*TASK DETAILS*. Pick out every line in the material below that contains the string "should" and copy each one. Only matches with the same capitalization count.
━━━━━ SUPPLIED RECORDS ━━━━━
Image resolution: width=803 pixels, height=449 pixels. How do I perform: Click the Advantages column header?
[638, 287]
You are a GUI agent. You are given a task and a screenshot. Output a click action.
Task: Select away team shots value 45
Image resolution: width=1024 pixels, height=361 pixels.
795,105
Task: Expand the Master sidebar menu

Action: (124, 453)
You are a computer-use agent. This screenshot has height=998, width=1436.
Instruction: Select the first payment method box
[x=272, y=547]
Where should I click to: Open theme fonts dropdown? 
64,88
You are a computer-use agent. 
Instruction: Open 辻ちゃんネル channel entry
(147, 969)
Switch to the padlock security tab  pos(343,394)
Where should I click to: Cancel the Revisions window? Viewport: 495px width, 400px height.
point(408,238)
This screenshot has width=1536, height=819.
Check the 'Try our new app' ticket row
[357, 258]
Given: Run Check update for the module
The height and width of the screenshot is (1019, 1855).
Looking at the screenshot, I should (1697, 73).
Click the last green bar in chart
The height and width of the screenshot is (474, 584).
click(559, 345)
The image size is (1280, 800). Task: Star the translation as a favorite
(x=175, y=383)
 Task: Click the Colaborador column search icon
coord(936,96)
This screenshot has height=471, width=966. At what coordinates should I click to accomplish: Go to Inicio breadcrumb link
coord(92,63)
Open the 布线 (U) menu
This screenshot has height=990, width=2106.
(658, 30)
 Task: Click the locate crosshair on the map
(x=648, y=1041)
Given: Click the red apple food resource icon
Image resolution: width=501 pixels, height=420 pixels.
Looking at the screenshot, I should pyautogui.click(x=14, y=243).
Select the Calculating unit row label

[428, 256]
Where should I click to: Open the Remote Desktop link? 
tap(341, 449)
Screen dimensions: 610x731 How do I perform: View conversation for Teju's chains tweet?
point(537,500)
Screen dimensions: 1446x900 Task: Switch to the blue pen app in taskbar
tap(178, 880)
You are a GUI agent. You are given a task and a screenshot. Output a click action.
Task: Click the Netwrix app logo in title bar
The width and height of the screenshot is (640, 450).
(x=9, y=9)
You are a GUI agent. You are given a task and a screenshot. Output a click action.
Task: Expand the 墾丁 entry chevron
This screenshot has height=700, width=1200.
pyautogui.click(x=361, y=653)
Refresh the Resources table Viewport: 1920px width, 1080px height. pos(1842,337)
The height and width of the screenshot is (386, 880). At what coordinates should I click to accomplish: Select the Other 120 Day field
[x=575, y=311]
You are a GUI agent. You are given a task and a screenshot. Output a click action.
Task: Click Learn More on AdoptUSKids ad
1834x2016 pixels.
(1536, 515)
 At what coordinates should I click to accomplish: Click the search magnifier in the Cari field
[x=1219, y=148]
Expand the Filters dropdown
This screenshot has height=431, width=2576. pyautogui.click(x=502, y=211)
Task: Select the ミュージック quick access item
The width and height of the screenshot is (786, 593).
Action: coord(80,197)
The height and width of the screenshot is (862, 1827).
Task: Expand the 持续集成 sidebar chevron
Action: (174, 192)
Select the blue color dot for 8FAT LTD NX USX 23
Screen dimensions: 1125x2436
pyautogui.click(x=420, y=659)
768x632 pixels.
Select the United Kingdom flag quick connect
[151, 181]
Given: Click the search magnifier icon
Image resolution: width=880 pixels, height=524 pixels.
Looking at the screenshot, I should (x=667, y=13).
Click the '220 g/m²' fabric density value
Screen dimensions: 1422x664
━━━━━
*ANSWER TO THIS PROBLEM*.
Where should I click to: Open theme fonts dropdown? 
Where should I click to: Cancel the Revisions window? Viewport: 495px width, 400px height.
Looking at the screenshot, I should (1697, 73).
This screenshot has height=471, width=966. At what coordinates should I click to accomplish: Go to Inicio breadcrumb link
Looking at the screenshot, I should pyautogui.click(x=14, y=243).
Where should I click to: Open the Remote Desktop link? 
The height and width of the screenshot is (386, 880). At what coordinates should I click to accomplish: Select the Other 120 Day field
 At what coordinates should I click to accomplish: Click the search magnifier in the Cari field
Looking at the screenshot, I should (x=667, y=13).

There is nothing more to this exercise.